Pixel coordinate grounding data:
════

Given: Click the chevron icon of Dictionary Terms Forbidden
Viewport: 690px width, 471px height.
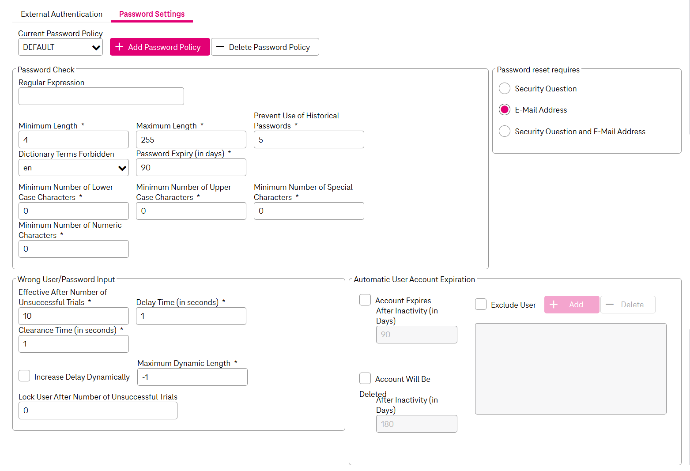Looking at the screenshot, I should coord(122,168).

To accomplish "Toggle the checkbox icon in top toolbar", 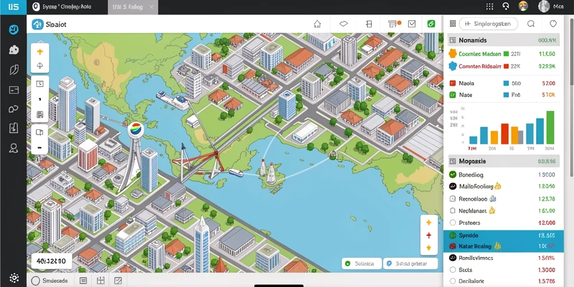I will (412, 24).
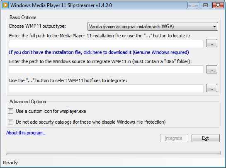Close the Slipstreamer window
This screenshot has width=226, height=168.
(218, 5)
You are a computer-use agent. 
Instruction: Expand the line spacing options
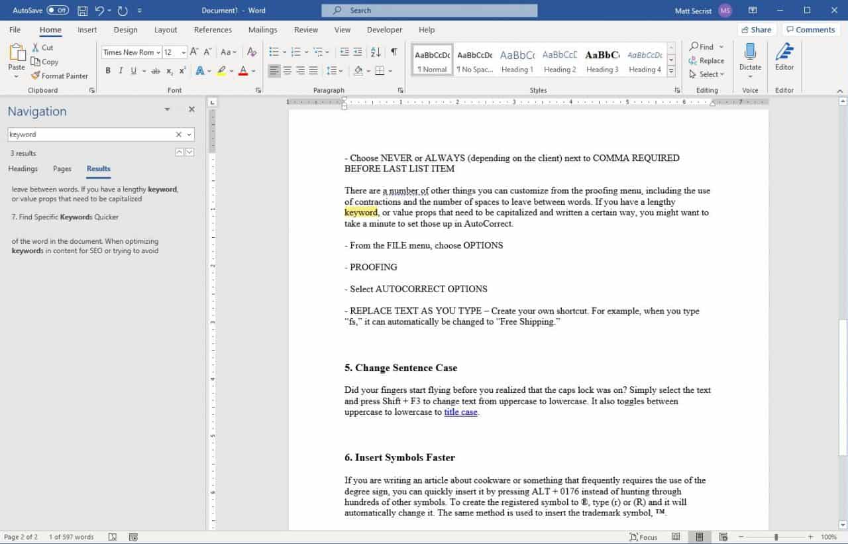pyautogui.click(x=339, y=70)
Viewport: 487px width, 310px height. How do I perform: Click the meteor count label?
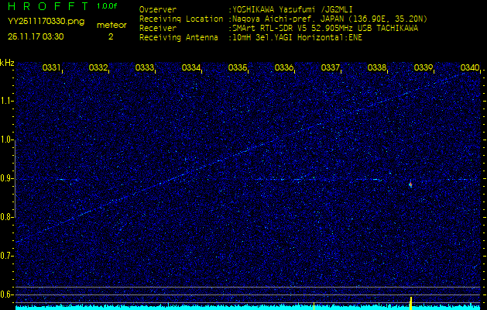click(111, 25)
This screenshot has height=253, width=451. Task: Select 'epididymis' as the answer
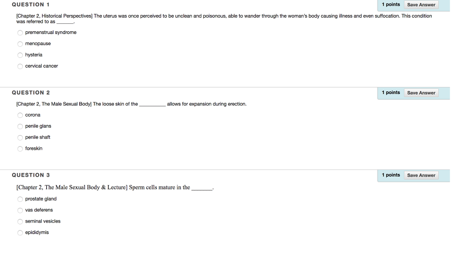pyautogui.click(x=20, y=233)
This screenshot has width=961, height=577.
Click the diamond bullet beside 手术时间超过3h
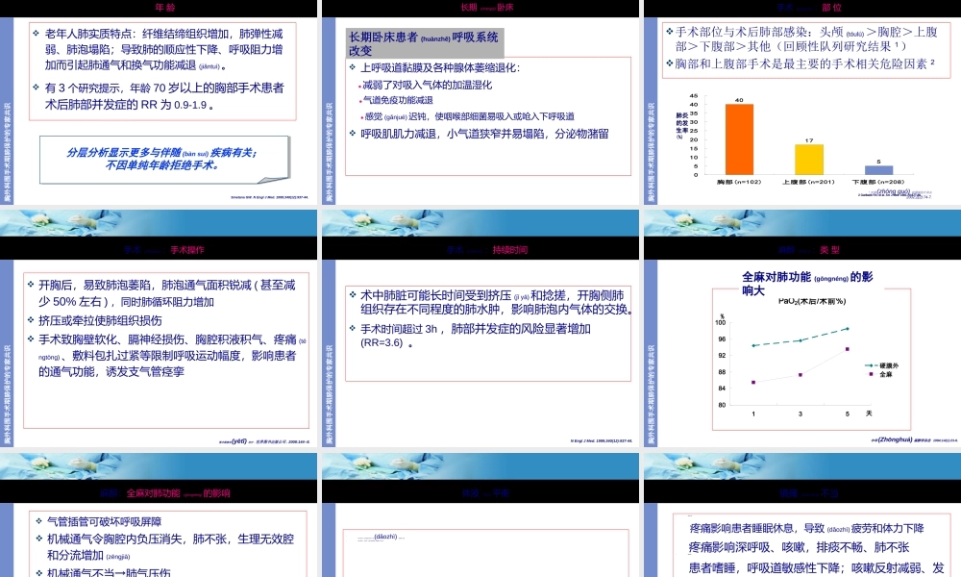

════

- **To do**
Repeat word for word the lines starting at the one with "This screenshot has width=961, height=577." and ending at the final line of the records above, both included; no pictures.

- **Exercise output**
This screenshot has width=961, height=577.
Click the diamond bullet beside 手术时间超过3h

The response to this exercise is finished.